The State and Revolution (1917) is a book by Vladimir Lenin describing the role of the state in society, the necessity of proletarian revolution, and the theoretic inadequacies of social democracy in achieving revolution to establish the dictatorship of the proletariat.
Keeping this in view, how did Lenin cause the October Revolution?
Peasants, workers and soldiers demanded immediate change in what became known as the October Revolution. Lenin, aware of the leadership vacuum plaguing Russia, decided to seize power.
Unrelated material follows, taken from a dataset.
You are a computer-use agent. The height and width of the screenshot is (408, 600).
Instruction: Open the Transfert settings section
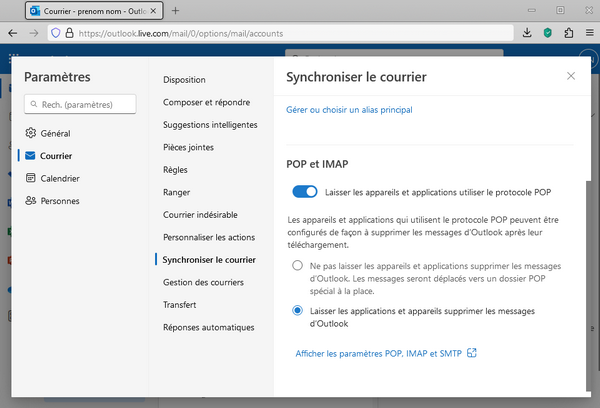tap(178, 304)
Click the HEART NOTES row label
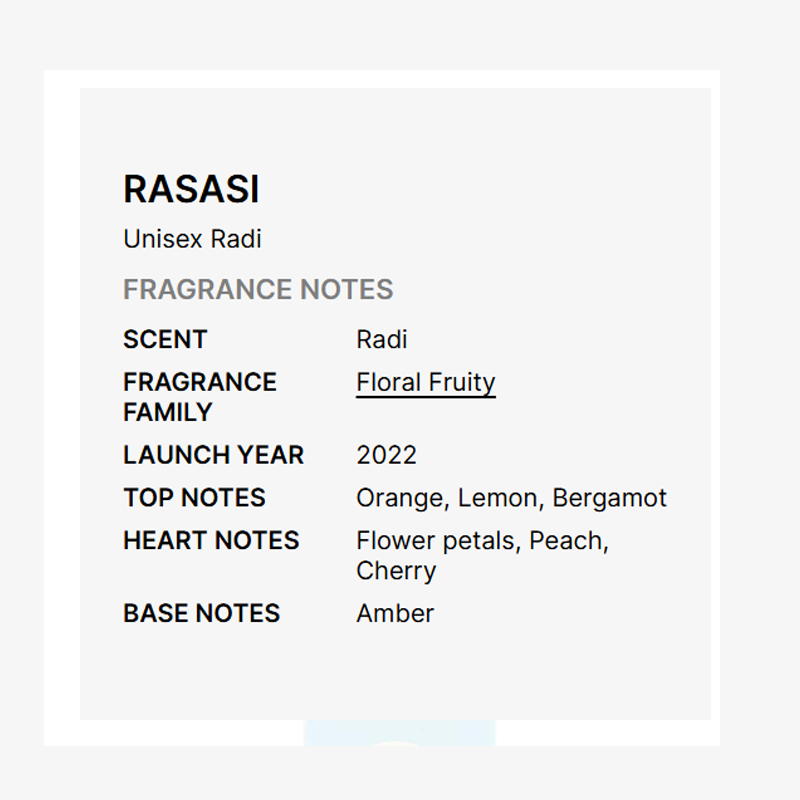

He secretly organized factory workers, peasants, soldiers and sailors into Red Guards—a volunteer paramilitary force.
Furthermore, what is Lenin’s main idea?
In What Is to Be Done?, Lenin argues that the working class will not spontaneously become political simply by fighting economic battles with employers over wages, working hours, and the like.
What is Lenin’s view on revolution?
In the April Theses (1917), the political strategy of the October Revolution (7–8 November 1917), Lenin proposed that the Russian revolution was not an isolated national event, but a fundamentally international event – the first socialist revolution in the world.
What is the state according to Marx?
Karl Marx’s idea that the state can be divided into three subject areas: pre-capitalist states, states in the capitalist (i.e. present) era and the state (or absence of one) in post-capitalist society.
What was Lenin’s role in the 1917 revolution?
When the February Revolution of 1917 led to the abdication of the Tsar and the development of the Russian Provisional Government, Lenin returned to St. Petersburg, now called Petrograd. There, he urged the Bolsheviks to oppose the new government, and support proletariat revolution.